Quality-Diversity with Limited Resources
Ren-Jian Wang, Ke Xue, Cong Guan, Chao Qian
TL;DR
Quality-Diversity seeks to produce a diverse set of high-quality solutions but is hampered by high resource demands during training due to large archives and populations. RefQD addresses this by decomposing neural networks into a shared representation part and multiple small decision parts, sharing the representation across all solutions, and introducing a deep decision archive with multi-level cells plus top-level re-evaluation and learning-rate decay to mitigate mismatch. Empirically, RefQD achieves comparable or better QD metrics than resource-intensive baselines while reducing GPU memory usage to as little as 3.7%–16% and RAM usage, across QDax and Atari tasks, including image-based observations. This work thus enables scalable, resource-efficient QD for larger problems and constrained hardware, with potential synergy with archive distillation and model pruning.
Abstract
Quality-Diversity (QD) algorithms have emerged as a powerful optimization paradigm with the aim of generating a set of high-quality and diverse solutions. To achieve such a challenging goal, QD algorithms require maintaining a large archive and a large population in each iteration, which brings two main issues, sample and resource efficiency.
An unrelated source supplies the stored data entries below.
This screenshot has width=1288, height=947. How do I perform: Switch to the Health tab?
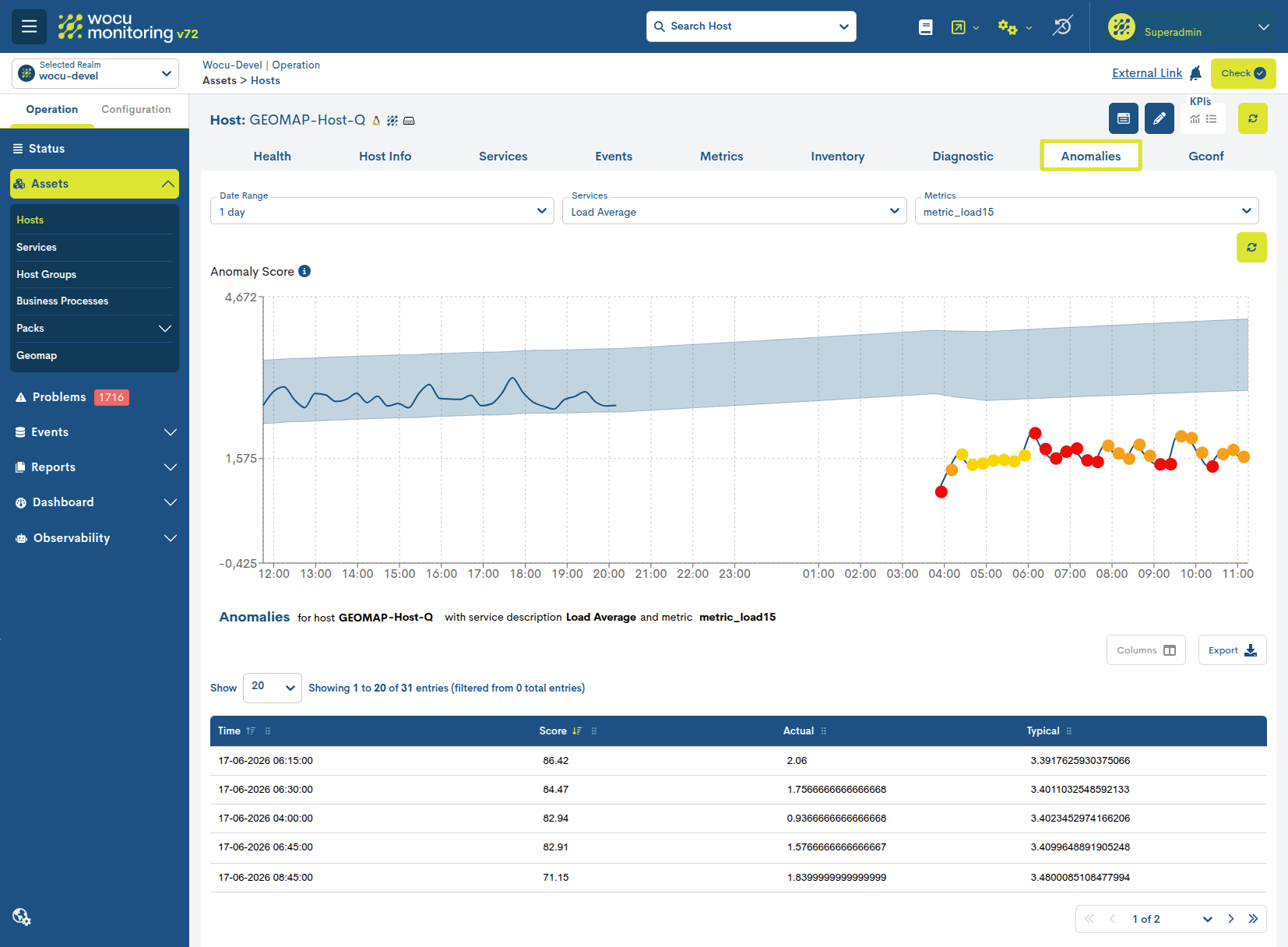coord(273,157)
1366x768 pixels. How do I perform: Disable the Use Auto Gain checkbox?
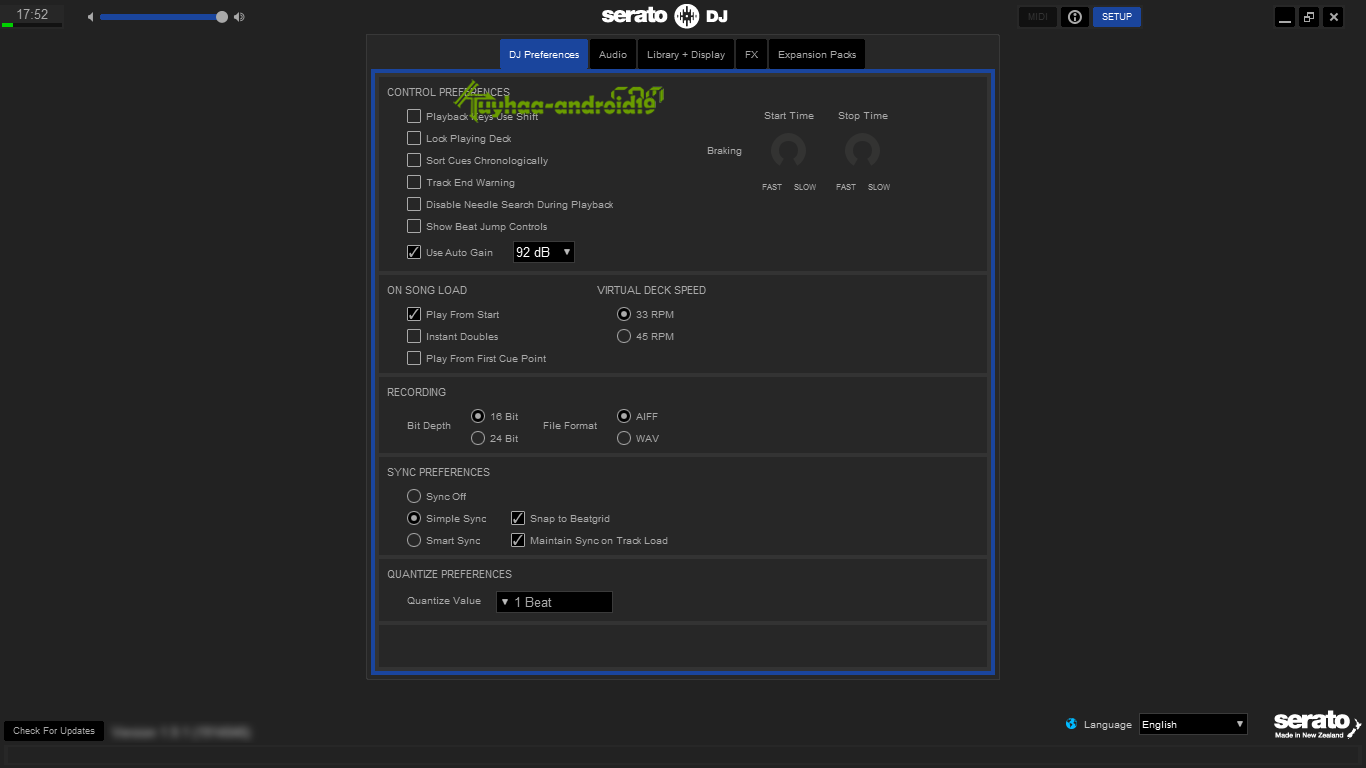pyautogui.click(x=414, y=251)
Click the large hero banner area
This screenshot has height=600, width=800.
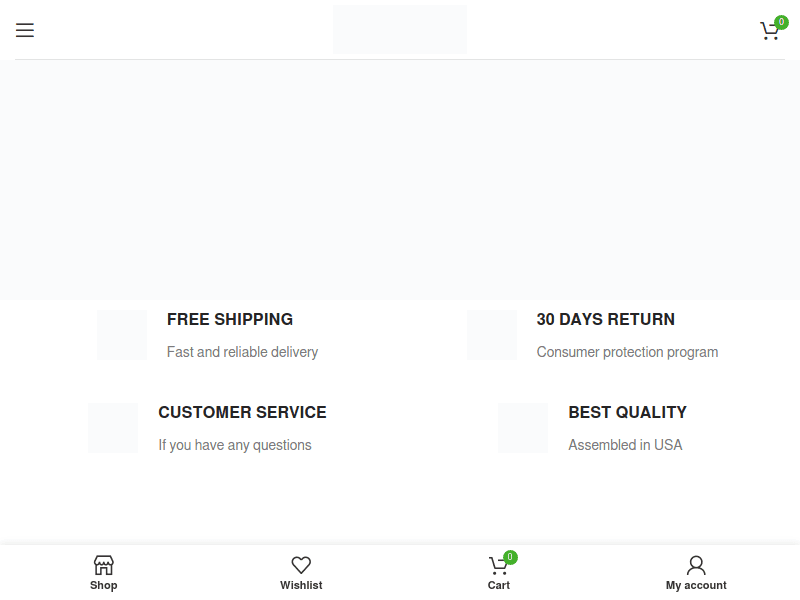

Most advanced QD algorithms focus on improving the sample efficiency, while the resource efficiency is overlooked to some extent. Particularly, the resource overhead during the training process has not been touched yet, hindering the wider application of QD algorithms. In this paper, we highlight this important research question, i.e., how to efficiently train QD algorithms with limited resources, and propose a novel and effective method called RefQD to address it. RefQD decomposes a neural network into representation and decision parts, and shares the representation part with all decision parts in the archive to reduce the resource overhead. It also employs a series of strategies to address the mismatch issue between the old decision parts and the newly updated representation part. Experiments on different types of tasks from small to large resource consumption demonstrate the excellent performance of RefQD: it not only uses significantly fewer resources (e.g., 16\% GPU memories on QDax and 3.7\% on Atari) but also achieves comparable or better performance compared to sample-efficient QD algorithms. Our code is available at \url{https://github.com/lamda-bbo/RefQD}.